家の解体に補助金制度を設けている自治体もあります。補助金を利用すれば、解体費用を軽減することが可能です。


解体費用の補助金制度とは

解体費用の補助金制度は自治体が行なっている制度です。目的には、街の景観を保つ、放火や犯罪を防ぐ、倒壊などによる近隣への危険性、悪影響を防ぐなどがあります。自治体によって補助金制度を受けられる条件が異なりますので、お住まいの自治体のホームページで確認したり、役所に問い合わせをして、詳細を確認するようにしましょう。


埼玉県さいたま市の建替え工事助成制度

埼玉県さいたま市では、「建替え工事助成制度」があります。制度を受けられるかどうかの条件は、戸建て住宅の耐震診断を実施した結果、「倒壊する可能性が高い」と診断された住宅です。助成金額は60万円を限度としています。 https://www.city.saitama.jp/001/007/002/p022086.html


東京都足立区の解体費用補助金制度

東京都足立区では、昭和56年5月以前に建てられた木造住宅・建築物を対象に耐震診断助成・耐震改修工事助成を実施しています。
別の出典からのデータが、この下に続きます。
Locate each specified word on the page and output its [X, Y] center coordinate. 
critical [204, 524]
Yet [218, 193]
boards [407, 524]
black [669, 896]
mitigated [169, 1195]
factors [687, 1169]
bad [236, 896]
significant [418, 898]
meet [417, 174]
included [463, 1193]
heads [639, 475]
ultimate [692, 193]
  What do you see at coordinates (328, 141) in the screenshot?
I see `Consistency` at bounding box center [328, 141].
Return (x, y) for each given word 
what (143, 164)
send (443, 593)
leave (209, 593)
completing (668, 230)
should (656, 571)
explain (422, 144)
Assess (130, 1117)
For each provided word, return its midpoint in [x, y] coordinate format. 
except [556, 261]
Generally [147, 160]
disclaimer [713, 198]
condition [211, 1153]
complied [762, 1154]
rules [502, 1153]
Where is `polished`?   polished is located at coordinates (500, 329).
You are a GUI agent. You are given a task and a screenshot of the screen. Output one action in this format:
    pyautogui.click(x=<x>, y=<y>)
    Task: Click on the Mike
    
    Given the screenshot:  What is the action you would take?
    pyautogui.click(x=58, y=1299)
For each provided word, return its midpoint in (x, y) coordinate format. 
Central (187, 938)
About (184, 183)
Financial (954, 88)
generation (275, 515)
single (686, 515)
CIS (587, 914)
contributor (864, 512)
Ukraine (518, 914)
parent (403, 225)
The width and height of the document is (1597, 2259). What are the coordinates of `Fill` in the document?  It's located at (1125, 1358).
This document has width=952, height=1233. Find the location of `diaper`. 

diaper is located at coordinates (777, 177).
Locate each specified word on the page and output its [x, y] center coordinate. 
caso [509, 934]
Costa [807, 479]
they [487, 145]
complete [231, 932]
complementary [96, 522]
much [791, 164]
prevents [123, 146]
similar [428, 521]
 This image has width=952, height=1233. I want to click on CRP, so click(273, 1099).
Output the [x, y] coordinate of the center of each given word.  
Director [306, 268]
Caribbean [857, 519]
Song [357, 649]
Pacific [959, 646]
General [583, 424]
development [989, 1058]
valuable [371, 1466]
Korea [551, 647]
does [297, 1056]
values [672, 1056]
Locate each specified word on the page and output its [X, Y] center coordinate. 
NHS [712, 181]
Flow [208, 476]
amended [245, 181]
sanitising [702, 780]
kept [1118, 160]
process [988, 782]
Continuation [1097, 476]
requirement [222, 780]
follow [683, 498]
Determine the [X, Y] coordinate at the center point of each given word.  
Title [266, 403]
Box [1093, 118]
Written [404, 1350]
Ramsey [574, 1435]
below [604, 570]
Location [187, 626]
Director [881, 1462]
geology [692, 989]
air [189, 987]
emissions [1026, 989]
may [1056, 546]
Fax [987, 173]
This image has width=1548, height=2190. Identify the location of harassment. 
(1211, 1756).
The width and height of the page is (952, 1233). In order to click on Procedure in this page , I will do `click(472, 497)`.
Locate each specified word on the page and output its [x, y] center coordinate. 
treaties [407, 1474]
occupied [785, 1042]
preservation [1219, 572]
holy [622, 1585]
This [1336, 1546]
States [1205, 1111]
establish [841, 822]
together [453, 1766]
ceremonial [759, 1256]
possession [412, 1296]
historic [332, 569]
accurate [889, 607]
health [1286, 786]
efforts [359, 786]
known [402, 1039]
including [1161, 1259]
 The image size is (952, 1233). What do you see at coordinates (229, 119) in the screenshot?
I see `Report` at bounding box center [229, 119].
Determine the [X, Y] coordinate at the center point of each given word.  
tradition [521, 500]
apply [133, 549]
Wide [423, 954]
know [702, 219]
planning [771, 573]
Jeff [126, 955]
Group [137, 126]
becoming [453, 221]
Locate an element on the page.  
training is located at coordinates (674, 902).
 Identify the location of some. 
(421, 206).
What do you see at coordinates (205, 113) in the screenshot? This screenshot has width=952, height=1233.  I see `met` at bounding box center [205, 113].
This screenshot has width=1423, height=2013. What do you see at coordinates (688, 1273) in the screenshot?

戸建て住宅の解体工事の助成額は、上限50万円です。
https://www.city.adachi.tokyo.jp/k-anzen/machi/taishinka/sokushin-taishin.html
※対象の物件や補助内容などは各市区町村のホームページをご覧ください。

解体費用でローンは組める?

一定の要件を満たせば、家の解体費用のためにローンを組むことも可能です。


住宅ローンは組めない場合もある

解体費用のためのローンが組めるのは、家の解体後に新築工事を行う場合です。この場合、解体費用を含んだ住宅ローンを組むことができます。しかし、家を解体して更地にするだけだと、住宅ローンを組むことはできません。
 

フリーローンや空き家解体ローンの利用

住宅ローンが組めない場合は「フリーローン」や「空き家解体ローン」を利用するとよいでしょう。 フリーローンとは、使い道の制限がないローンです。申請者の事情に合わせてお金を借りることができます。空き家解体ローンは空き家を解体するために利用できるローンです。どちらのローンも金融機関で組むことができるので、最寄りの金融機関へ相談してみてください。

家を解体するメリット・デメリット

家を解体することにはメリット、デメリットがあります。それぞれ見ていきましょう。


メリット

家を解体する主なメリットには、以下3つが挙げられます。
・空き家の老朽化による被害を防ぐ
・土地の売却がしやすくなる
・土地を有効活用することができる


デメリット

家を解体するデメリットには主に次の3つが考えられます。
・解体費用がかかる
・固定資産税など税金が高くなる
・区域区分によっては再建築が制限されることがある

家の解体費用は補助金やローンで負担を軽減できる

家の解体費用は、広く、堅固な材料で作られているほど高額になります。ただし、各自治体が行なっている補助金制度や、金融機関のローン制度を利用することで費用の負担を軽減できます。家の解体をお考えの方は、それらの制度を活用するとよいでしょう。